3 key ways AI can be used in interventional radiology

Artificial intelligence (AI), especially machine learning (ML), is destined to play a key role in the future of interventional radiology (IR), according to the authors of a new study published in the Journal of Vascular and Interventional Radiology.

“Clinical research and technologic advancements have introduced paradigm shifts improving clinical outcomes; however, they have also generated an overwhelming amount of disparate clinical, laboratory, and imaging data,” wrote Brian Letzen, MD, department of radiology and biomedical imaging at Yale School of Medicine in New Haven, Connecticut, and colleagues. “This is especially true for image-guided minimally invasive tumor therapies that rely on multidisciplinary decision making and a multimodality imaging environment.”

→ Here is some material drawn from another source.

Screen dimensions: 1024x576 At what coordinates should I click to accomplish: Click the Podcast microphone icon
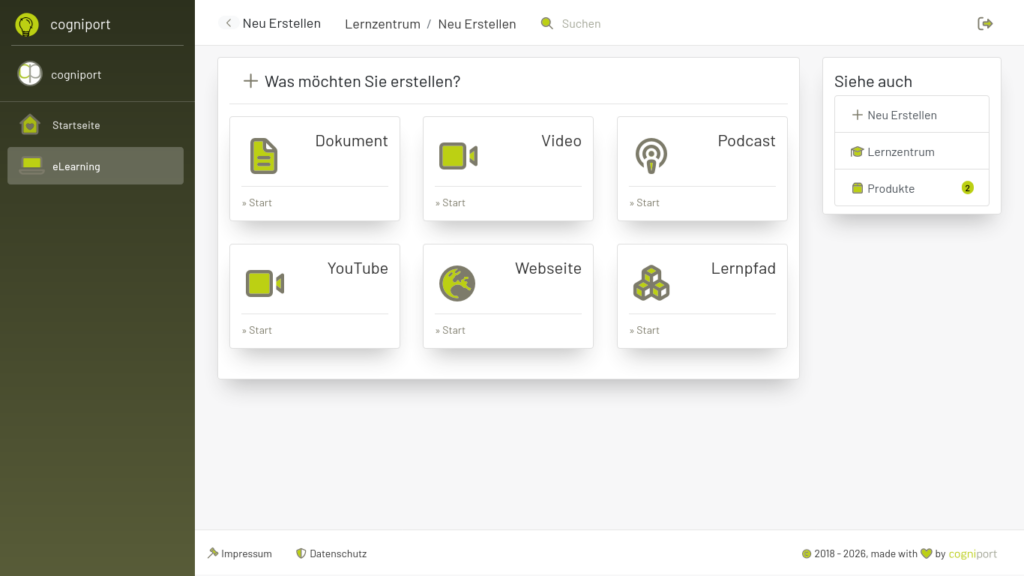(651, 156)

The authors went on to discuss some of the ways the practice of IR will benefit from ML, focusing on hepatic interventional oncology (IO) as an example. These are three ways they said ML could transform IO:

1. Improving diagnosis

“One of the fastest growing areas of AI is deep learning–based radiologic classification for diagnosis,” the authors wrote, noting that convolutional neural networks (CNNs) are now being used to classify hepatic masses on ultrasound, CT and even MR imaging. In addition, the more CNNs are used, the more specialists will be able to learn about them and use them to improve the overall quality of patient care.

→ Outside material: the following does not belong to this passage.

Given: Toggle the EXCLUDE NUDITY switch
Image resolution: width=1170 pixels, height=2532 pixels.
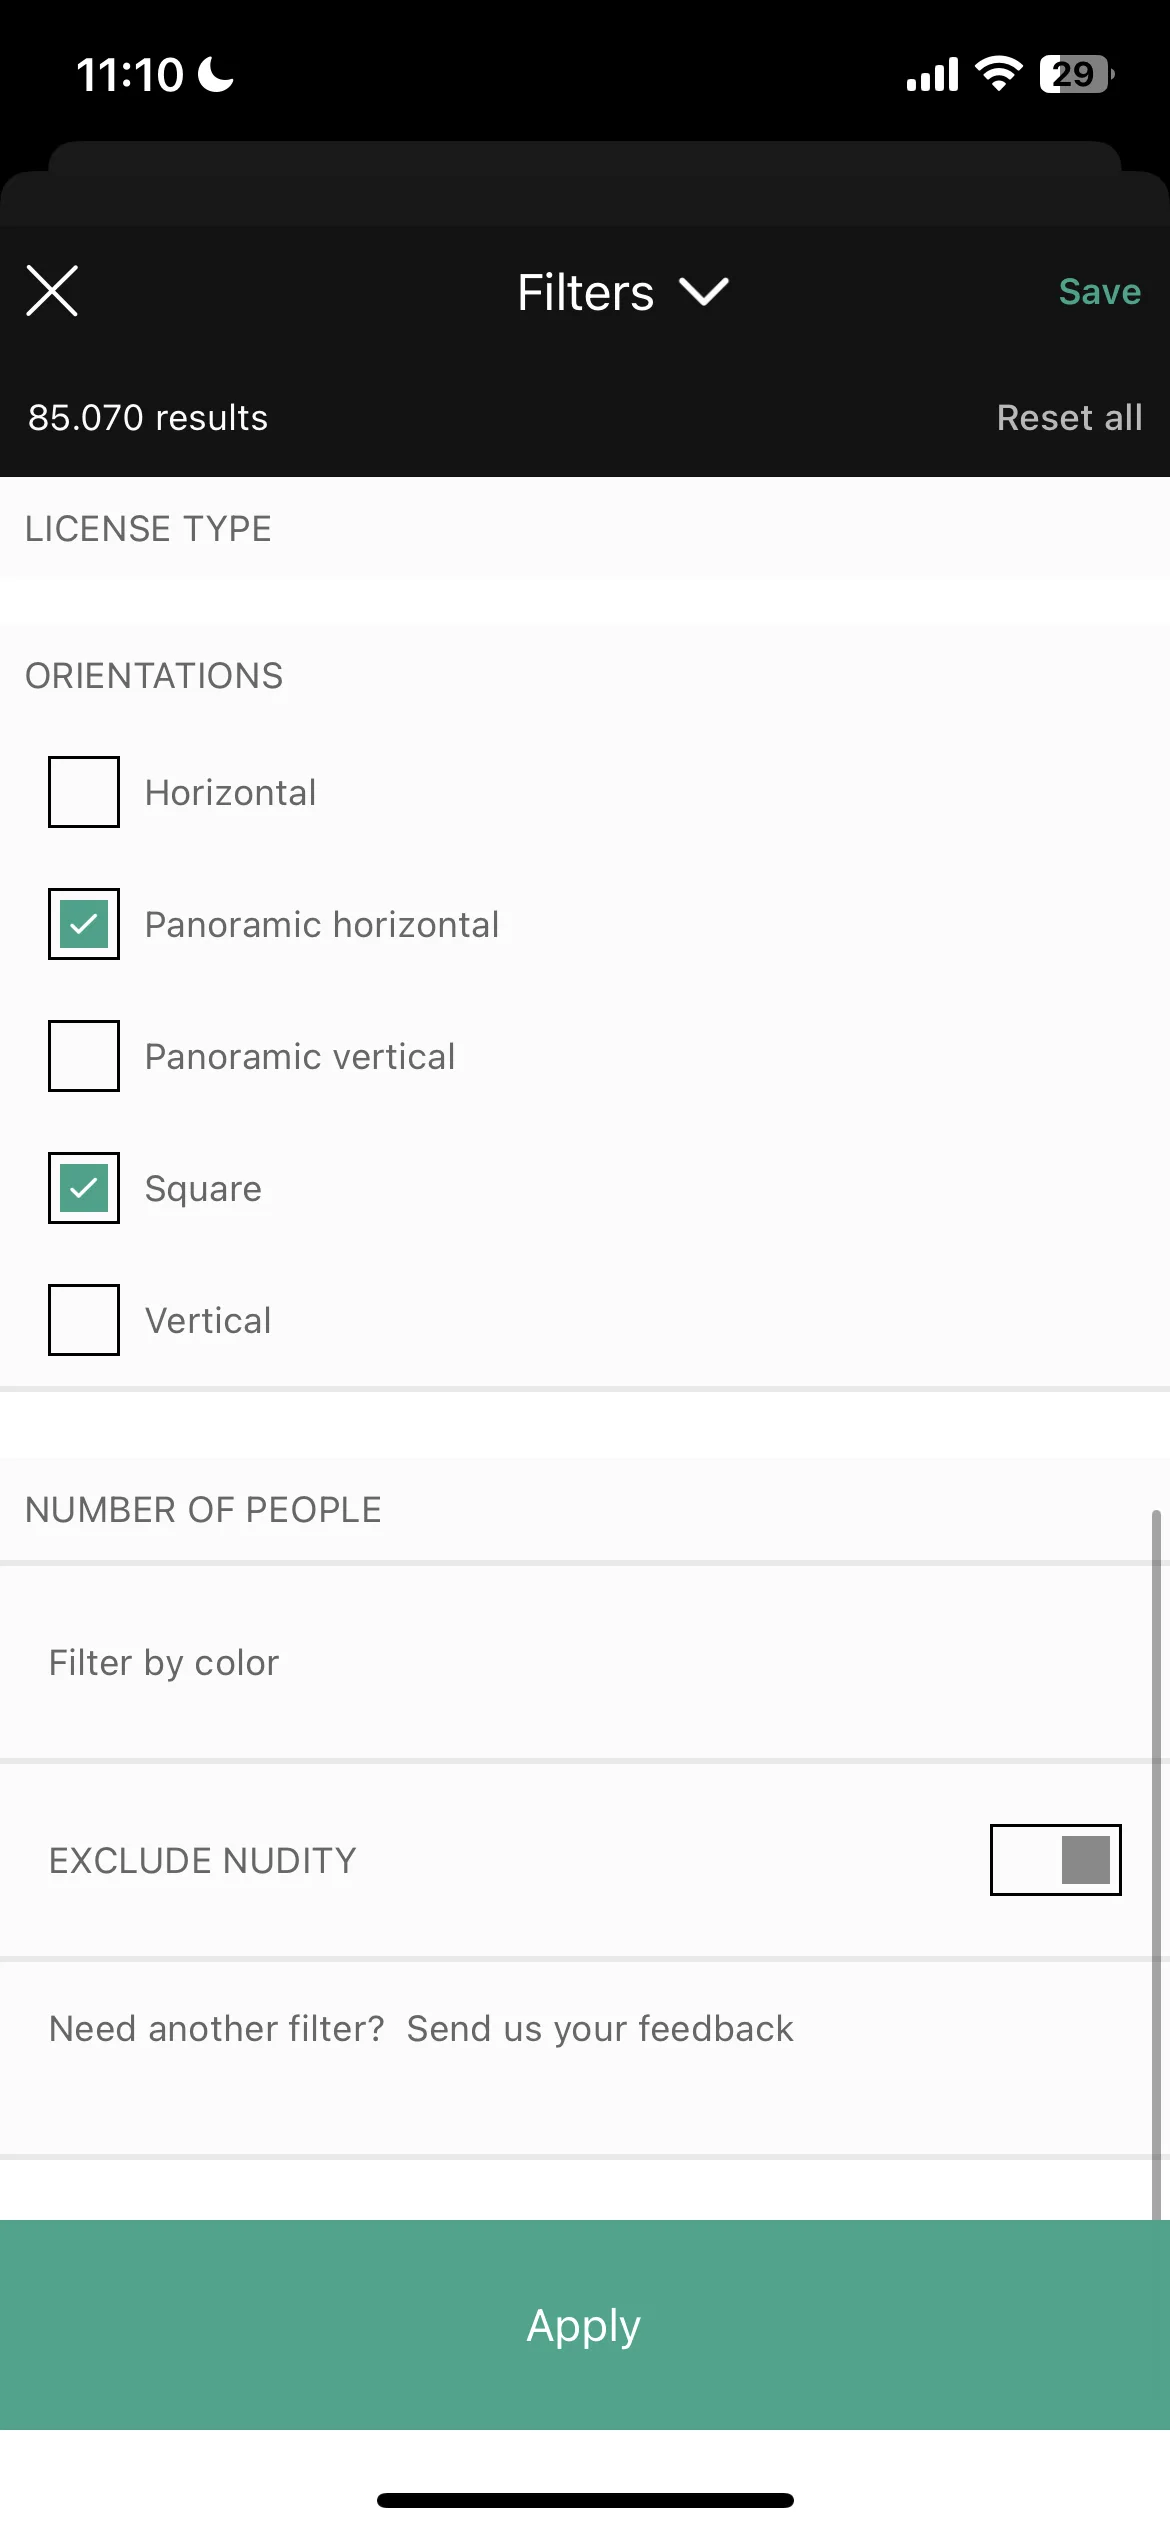Looking at the screenshot, I should click(x=1055, y=1860).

“As CNNs function as black boxes, approaches that incorporate interpretability will likely facilitate clinical translation by allowing physicians to understand the reasoning behind decisions and predict when they may fail,” Letzen et al. wrote. “Creating such models can facilitate workflow improvement and help identify novel imaging biomarkers for effective diagnosis and staging.”

2. Improving patient selection

ML is able to help specialists predict therapeutic outcomes, the authors noted, which means more patients should receive the exact care they need—while fewer patients should be exposed to treatments that won’t help them.

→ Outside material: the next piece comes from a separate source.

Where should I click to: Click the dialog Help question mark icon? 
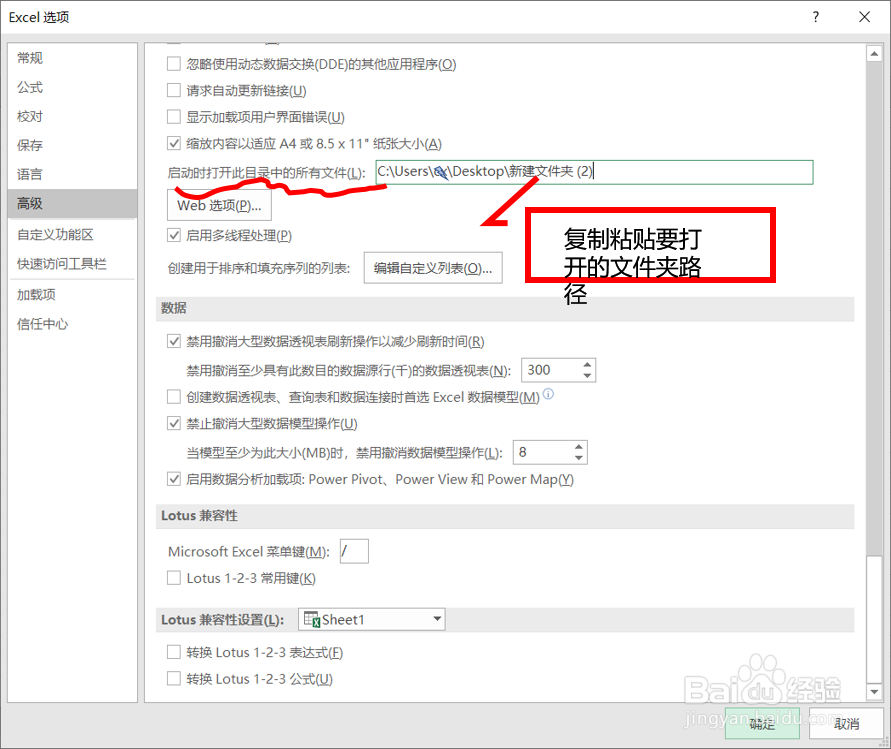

“Once expanded to larger and more diverse cohorts, such mechanisms can identify likely nonresponders before initiation of therapy, sparing patients formally amenable for locoregional therapies from unnecessary treatment,” the authors wrote. “Such mechanisms—when bolstered by appropriate data—ultimately have the potential to replace current therapeutic recommendations and staging systems.”

3. Improving IR procedures

The authors explained that ML “has the potential to improve many aspects of an IR procedure.” It could lead to the development of new catheter navigation assistance systems, for instance, or estimating ablation margins.

“ML models can run on the order of milliseconds, allowing for computations that do not slow intraprocedural decision making,” they added.